### [Problem to work on]
Return everything from "Lady Margaret, however, was" down to "VIII in 1509." in the Margaret Plantagenet text below, copied word for word.

══ Text extract ══

31 Jul A Tale of Two Margarets
Modern myth-makers have propounded a view in films and books showing Catholic women ‘oppressed’ by their religion – relegated to the status of inferiors, incapable of valour or great deeds. As the stories of these two great Englishwoman demonstrate, real history tells a very different story.
My Lady Margaret, A King’s Niece
She lived at the summit of English society. In 1473, Margaret Plantagenet was born at Farley Castle, near Bath. Margaret’s family was the famous Plantagenet royal dynasty, which had ruled England since the late 12th century. Indeed, she was the niece of two kings — King Edward IV and King Richard III of England. Her father, Prince George, was brother to two kings. Her mother, Isobel, was the daughter of Richard Neville, the Earl of Warwick, the most powerful man in England after The King, known as “Warwick the Kingmaker”.
Power and connections, however, have their price – especially if you happen to be born, as Margaret was, in the midst of the tumultuous and bloody Wars of The Roses. Anyone familiar with Shakespeare’s history plays will know the cast of characters from this period of English history. Rival factions of the Plantagenet Dynasty, the Houses of Lancaster and York, were vying for the Crown. In 1476, when Margaret was three years old, her mother, Isobel, died. Two years later, her father, George, Duke of Clarence, was imprisoned in The Tower of London after he led a revolt against his brother, King Edward IV. He was later tried and executed — in Shakespeare’s Richard III, he is drowned in a butt of Malmsey wine.
Now an orphan, Margaret lived at Court with her cousins, the children of King Edward IV. When he died in 1483 and was succeeded by Margaret’s other uncle, Richard, both Margaret and her brother Edward continued to reside at court. A scant two years later, Richard III was defeated by Henry Tudor at the Battle of Bosworth. In 1487, Henry VII married Margaret’s cousin and the daughter of Edward IV, Elizabeth of York, a move uniting the rival factions of The Wars of The Roses. The child of this union would be the future King Henry VIII.
A frail and ill old lady, Margaret was dragged from her cell, still protesting her innocence, and refusing to put her head on the block willingly.
When Margaret was eighteen, Henry VII gave her in marriage to his cousin and supporter, Sir Richard Pole. The marriage was a happy and fruitful one, as Margaret soon gave birth to five children. The background to her happiness was deeply overshadowed, however, when Margaret’s brother Edward, was imprisoned in the Tower of London simply because he was a claimant to the throne. In a foreshadowing of the cruelty of the Tudors, Edward was later executed, alleged to have been involved in a plot against Henry.
Lady Margaret, however, was considered to be blameless. She was appointed to be Katherine of Aragon’s lady-in-waiting when Katherine was betrothed to Henry VII’s son, Prince Arthur — but this was short lived, as Arthur died soon thereafter. Just two years later, Sir Richard Pole suddenly died, leaving Margaret a widow with five children. She was left with only a small amount of land, no income or future prospects.
Lady Margaret’s fortunes took a turn for the better when she once again became Katherine of Aragon’s lady-in-waiting after Katherine married Henry VIII in 1509.

═══
══ Listing ══

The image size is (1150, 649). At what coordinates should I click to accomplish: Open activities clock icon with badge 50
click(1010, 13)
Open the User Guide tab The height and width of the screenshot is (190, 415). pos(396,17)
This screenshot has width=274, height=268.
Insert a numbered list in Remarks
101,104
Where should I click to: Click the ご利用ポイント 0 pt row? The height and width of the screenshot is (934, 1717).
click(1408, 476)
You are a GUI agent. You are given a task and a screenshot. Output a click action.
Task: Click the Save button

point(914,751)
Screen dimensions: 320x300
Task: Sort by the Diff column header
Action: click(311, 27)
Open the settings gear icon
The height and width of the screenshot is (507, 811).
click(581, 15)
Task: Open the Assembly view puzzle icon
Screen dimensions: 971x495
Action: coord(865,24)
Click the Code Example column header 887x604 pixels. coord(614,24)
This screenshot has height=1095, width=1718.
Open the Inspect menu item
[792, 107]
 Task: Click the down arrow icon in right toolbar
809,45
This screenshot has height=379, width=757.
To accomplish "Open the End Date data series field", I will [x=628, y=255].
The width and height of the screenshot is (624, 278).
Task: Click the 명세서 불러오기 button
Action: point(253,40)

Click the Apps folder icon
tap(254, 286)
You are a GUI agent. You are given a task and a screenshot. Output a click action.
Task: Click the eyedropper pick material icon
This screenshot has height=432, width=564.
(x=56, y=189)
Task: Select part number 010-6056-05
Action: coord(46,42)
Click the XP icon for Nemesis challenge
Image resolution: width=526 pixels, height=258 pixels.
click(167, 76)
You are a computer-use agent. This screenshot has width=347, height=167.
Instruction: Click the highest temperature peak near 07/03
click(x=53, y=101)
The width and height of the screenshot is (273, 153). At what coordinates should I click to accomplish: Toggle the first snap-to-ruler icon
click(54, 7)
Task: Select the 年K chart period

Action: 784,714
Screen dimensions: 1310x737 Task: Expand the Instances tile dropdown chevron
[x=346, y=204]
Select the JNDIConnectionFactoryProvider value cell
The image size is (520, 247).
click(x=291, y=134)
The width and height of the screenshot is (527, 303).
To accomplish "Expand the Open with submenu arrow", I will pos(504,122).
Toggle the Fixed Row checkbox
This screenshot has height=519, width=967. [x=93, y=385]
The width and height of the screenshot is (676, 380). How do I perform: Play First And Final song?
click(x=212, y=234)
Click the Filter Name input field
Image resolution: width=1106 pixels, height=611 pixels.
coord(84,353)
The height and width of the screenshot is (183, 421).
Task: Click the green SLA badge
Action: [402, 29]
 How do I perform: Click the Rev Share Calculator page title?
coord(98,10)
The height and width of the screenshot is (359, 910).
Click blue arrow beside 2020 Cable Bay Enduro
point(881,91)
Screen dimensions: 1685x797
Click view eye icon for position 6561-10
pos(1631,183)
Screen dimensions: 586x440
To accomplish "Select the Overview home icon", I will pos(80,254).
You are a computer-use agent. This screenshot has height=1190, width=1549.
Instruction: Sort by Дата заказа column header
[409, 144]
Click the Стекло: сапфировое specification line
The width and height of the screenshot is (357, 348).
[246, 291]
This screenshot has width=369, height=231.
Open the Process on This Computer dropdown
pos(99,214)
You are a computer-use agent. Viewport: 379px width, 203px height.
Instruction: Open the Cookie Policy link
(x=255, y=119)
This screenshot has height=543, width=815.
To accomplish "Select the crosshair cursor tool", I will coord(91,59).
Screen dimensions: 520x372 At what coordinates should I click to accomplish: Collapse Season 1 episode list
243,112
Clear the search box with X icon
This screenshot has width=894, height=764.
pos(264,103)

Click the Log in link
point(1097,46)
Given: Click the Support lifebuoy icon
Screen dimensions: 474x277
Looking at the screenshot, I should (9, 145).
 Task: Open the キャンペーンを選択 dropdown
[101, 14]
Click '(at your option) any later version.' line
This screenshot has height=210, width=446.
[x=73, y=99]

═══

### [Reply to the exercise]
Lady Margaret, however, was considered to be blameless. She was appointed to be Katherine of Aragon’s lady-in-waiting when Katherine was betrothed to Henry VII’s son, Prince Arthur — but this was short lived, as Arthur died soon thereafter. Just two years later, Sir Richard Pole suddenly died, leaving Margaret a widow with five children. She was left with only a small amount of land, no income or future prospects.
Lady Margaret’s fortunes took a turn for the better when she once again became Katherine of Aragon’s lady-in-waiting after Katherine married Henry VIII in 1509.